C.E. 3.12. Modelling on Fluid Flow
Under the supervision of my professor, I developed few fluid flow modelling based on
the valve positioning and circuit in the experimental setup and derived the correlation on
various fluid flow equations to evaluate the performance of hydrodynamics of Oscillatory flow
experimental set up. These models on fluid friction based on valve operation in the
experimental set up were validated experimentally and analysed.
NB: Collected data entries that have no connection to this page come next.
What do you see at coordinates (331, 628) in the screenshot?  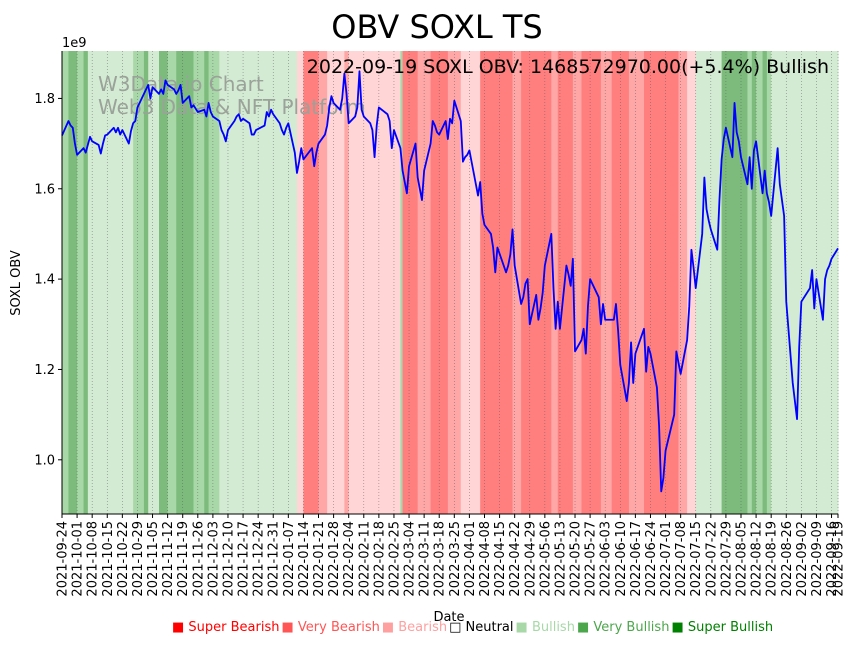 I see `legend-item: ■ Very Bearish` at bounding box center [331, 628].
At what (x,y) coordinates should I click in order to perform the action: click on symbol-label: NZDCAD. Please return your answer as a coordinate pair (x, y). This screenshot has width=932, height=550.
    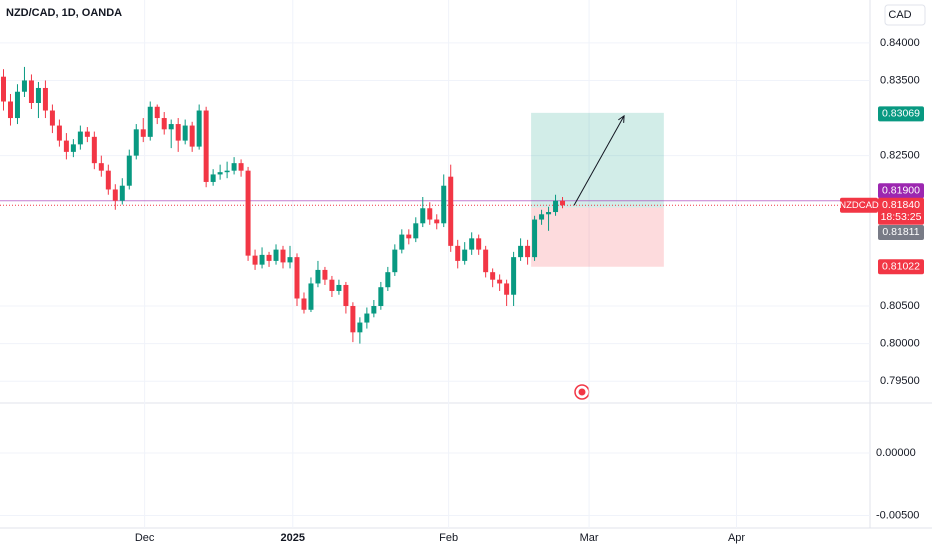
    Looking at the image, I should click on (859, 206).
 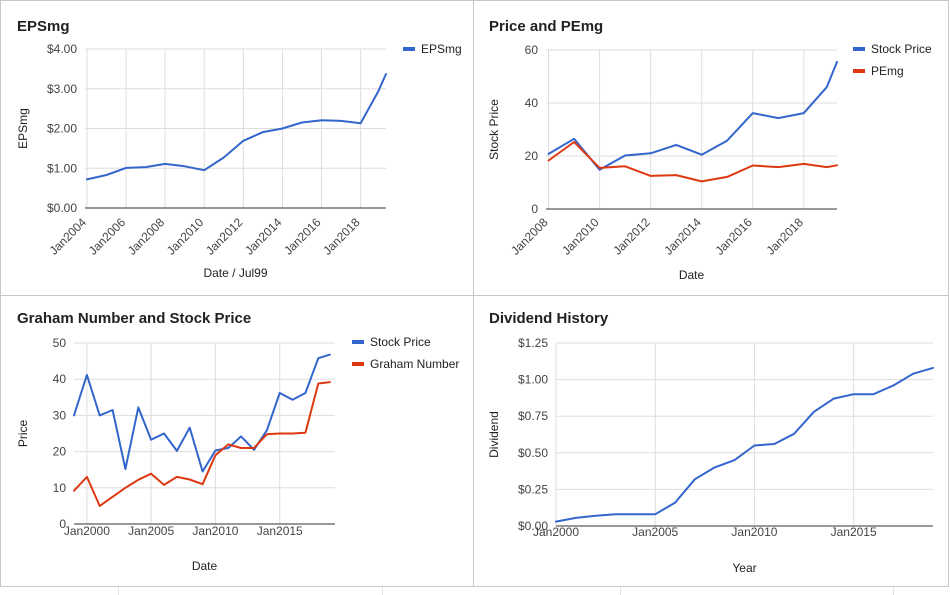 What do you see at coordinates (414, 364) in the screenshot?
I see `legend-label: Graham Number` at bounding box center [414, 364].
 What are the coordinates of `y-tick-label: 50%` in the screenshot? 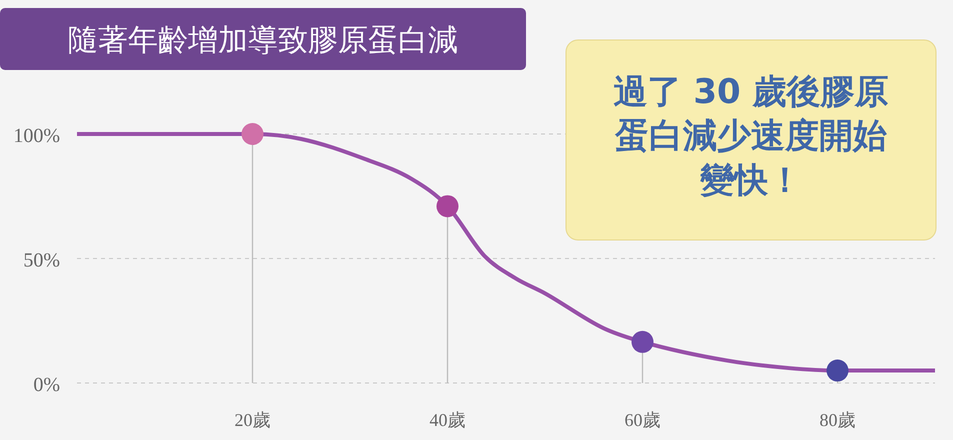 It's located at (42, 261).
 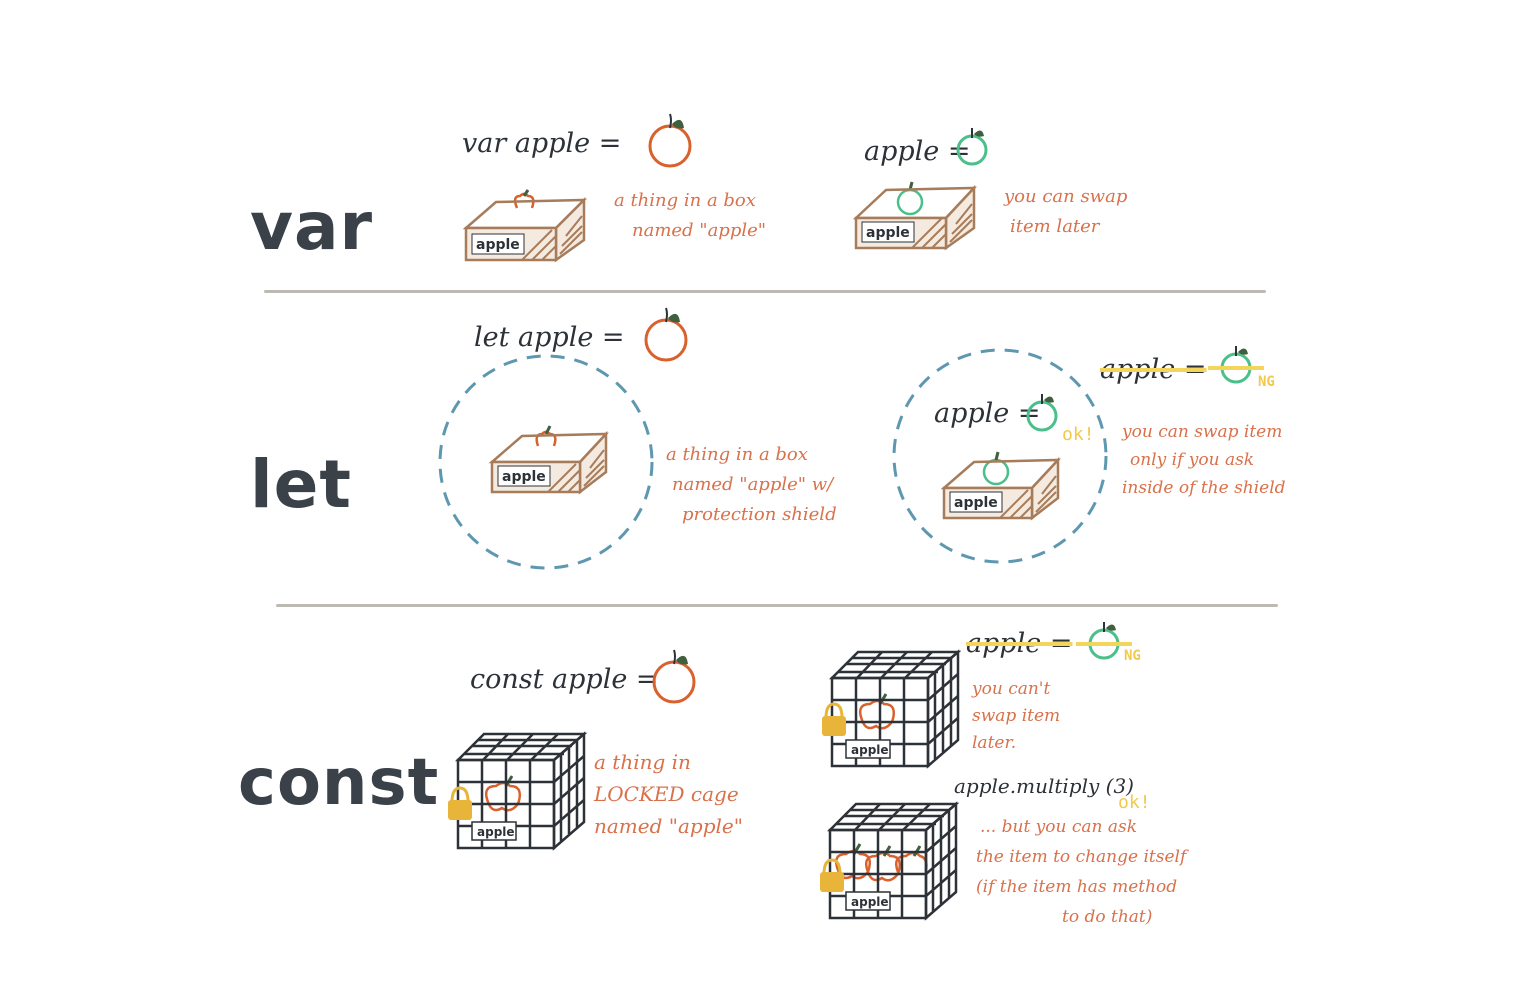 What do you see at coordinates (542, 144) in the screenshot?
I see `var-declaration: var apple =` at bounding box center [542, 144].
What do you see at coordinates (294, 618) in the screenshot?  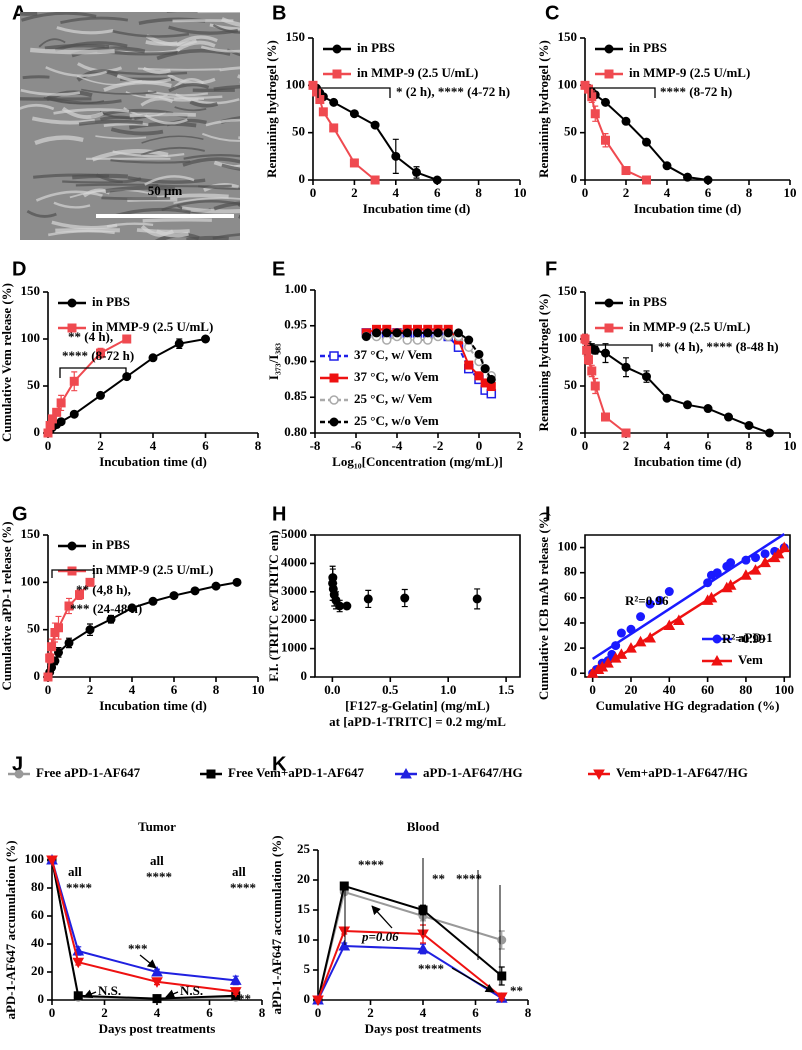 I see `y-tick-label: 2000` at bounding box center [294, 618].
C.E. 3.13 Project Management and Professional Communication
I executed the planned and scheduled experiments in the experimental set up with
various valve configuration. I assisted my supervisor in various stages of this project such as
fabrication of the parts of the prototype, assembling and trial run and then performing various
experiments in the experimental setup. Moreover, I processed the collected data into a
presentable format. While executing the planned experiments, I bound to the safety rules and
regulations and aware about high-pressure equipment and rotating valve and its potential
hazards, I have been trained to handle these equipment parts when the experimental set up
in use. I have written the abstract and presented this work at an international conference. I
performed many calculations on the collected data and presented to my supervisor and results
were communicated via presenting abstracts in an international conference and engineering
journal. Based on these preliminary studies, the Oscillatory technology in mini/microscale is
feasible and this technology could be used to develop OFT Reactor at the mini scale for
various process applications.
C.E. 3.14: Summary
This task in fluid engineering provided me with an outstanding platform for the
development and construction of an oscillatory flow technology, an integrated with the mini-
fluidic platform for process intensification technology. I fulfilled my responsibility for
construction, commissioning and operation of this experimental setup and its hydrodynamics
studies. I learnt fluid engineering and its applications in the design of process equipment with
process intensification methods via performing this task. I received an outstanding engineering
practice on fabrication, assembly of various components of the oscillatory flow reactor and
integration with control system software. The developed OFT could be used in the processing
of chemicals involved with mass transfer based chemical reactions where the oscillations
could cause an intensive mixing in the reaction medium.